WCS insights November 2023

Floating wind - This is how we scale for the energy transition

Ole Heggheim, CEO, Wind Catching Systems

 

Floating wind has a big part to play in the global energy transition, but will the land-based approach to scaling deliver the impact and cost reductions needed? There is a limit to the practical potential of onshore wind and solar installations. Most of the available wind resource offshore is found in areas where the water depths are too great for bottom-fixed installations. So, affordable, and scalable floating wind has to play a part in achieving the global energy transition.  

The floating wind industry is in rough waters. The industry has been trying to take land-based wind generation business models and hope that they will happily float on the sea.

Supply chain issues plague the offshore wind industry in general, and floating wind projects around the world are hitting the breaks. There is no clear path to profitability. Hopes that costs would inevitably decline – following the solar path – have been dashed by supply chain constraints and inflation pressures. Flagship projects on both sides of the Atlantic are being put on hold.

The current approach to floating wind has been to transition an idea that works very well for both onshore and bottom-fixed installations, and float it.

The scaling method envisaged for floating wind originates in the aerodynamic approach that has proved so successful for land-based and bottom-fixed installations: Maximizing the energy yield per turbine has been essential to halving the cost for bottom-fixed wind installations over the last decade. An aerodynamic approach is not going to deliver the cost saving results for floating wind where the support structures cannot keep up with the turbine arms-race. Luckily, floating wind can be scaled with the number of standard turbines, avoiding the major challenges the industry faces as we push the limits of individual turbine capacity.

At Wind Catching Systems we come at the challenge of scaling from a hydrodynamic perspective: Maximizing the energy yield per floater is going to deliver the cost reductions needed for floating installations. In order to achieve this, you need to be able to scale up the units without breaking new technology barriers with each step. The answer to both challenges is a multi-rotor approach.

Our power capacity is scaled by changing the number of identical turbines, with no influence on turbine design, blade lengths or even the supply chain. This is opposed to single-rotor turbines, which meet significant new technology and logistical barriers with each increase in generator size, blade lengths and more. For onshore and bottom-fixed projects support structures are more easily adaptable to new models. For floating wind the systems for installation and maintenance are constantly running catch-up, and can never standardize to the degree where we get real cost reductions for the industry.

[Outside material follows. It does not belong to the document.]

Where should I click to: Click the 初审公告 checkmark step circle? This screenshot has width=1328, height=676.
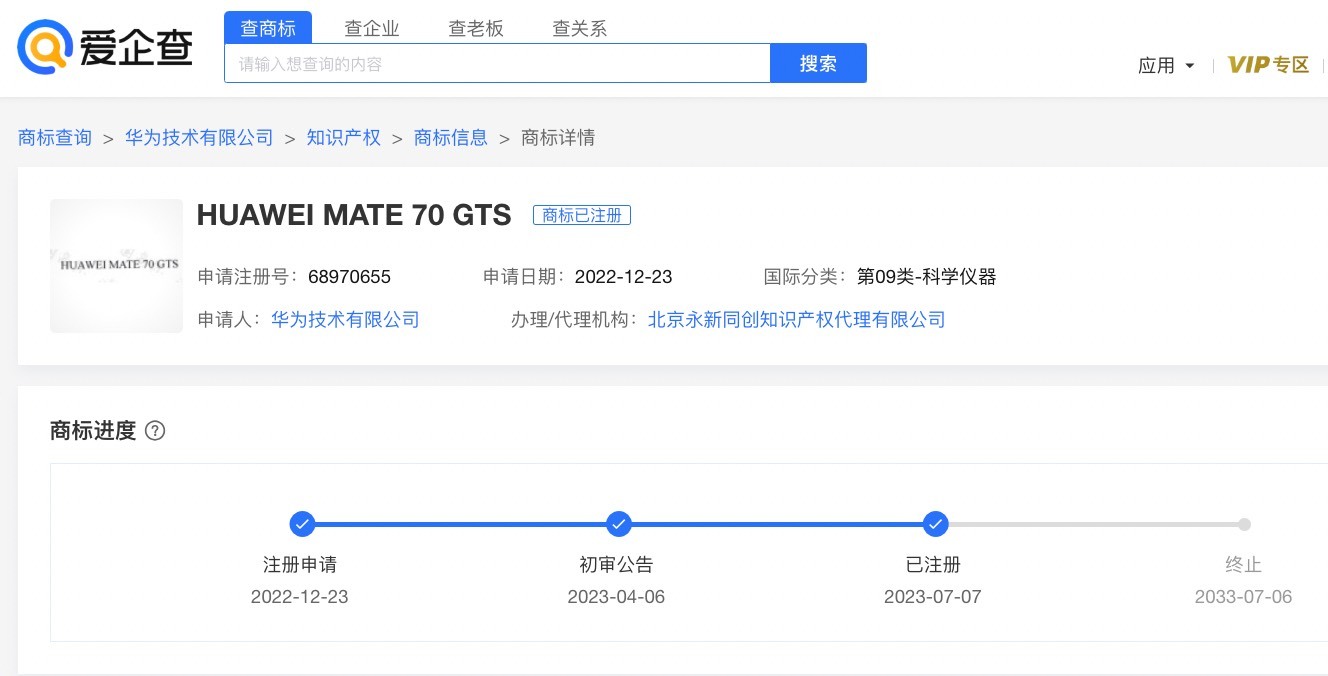click(619, 524)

The Windcatcher technology is highly adaptable for project size and conditions. Operations and maintenance systems are based on the same core components and support structures across the model range. Irrespective of the size of the unit, mechanical and electrical components remain the same. This also means project developers can have strong confidence in supply chain and component availability.

Our mission at Wind Catching Systems is to establish floating wind as a sustainable and competitive energy source to support the global energy transition. To achieve this goal floating wind must scale up the energy yield per unit without sacrificing the ability to efficiently install and maintain the units.

In a hydrodynamic world the floater is the unit – and a multi-rotor approach is the way to deliver its potential.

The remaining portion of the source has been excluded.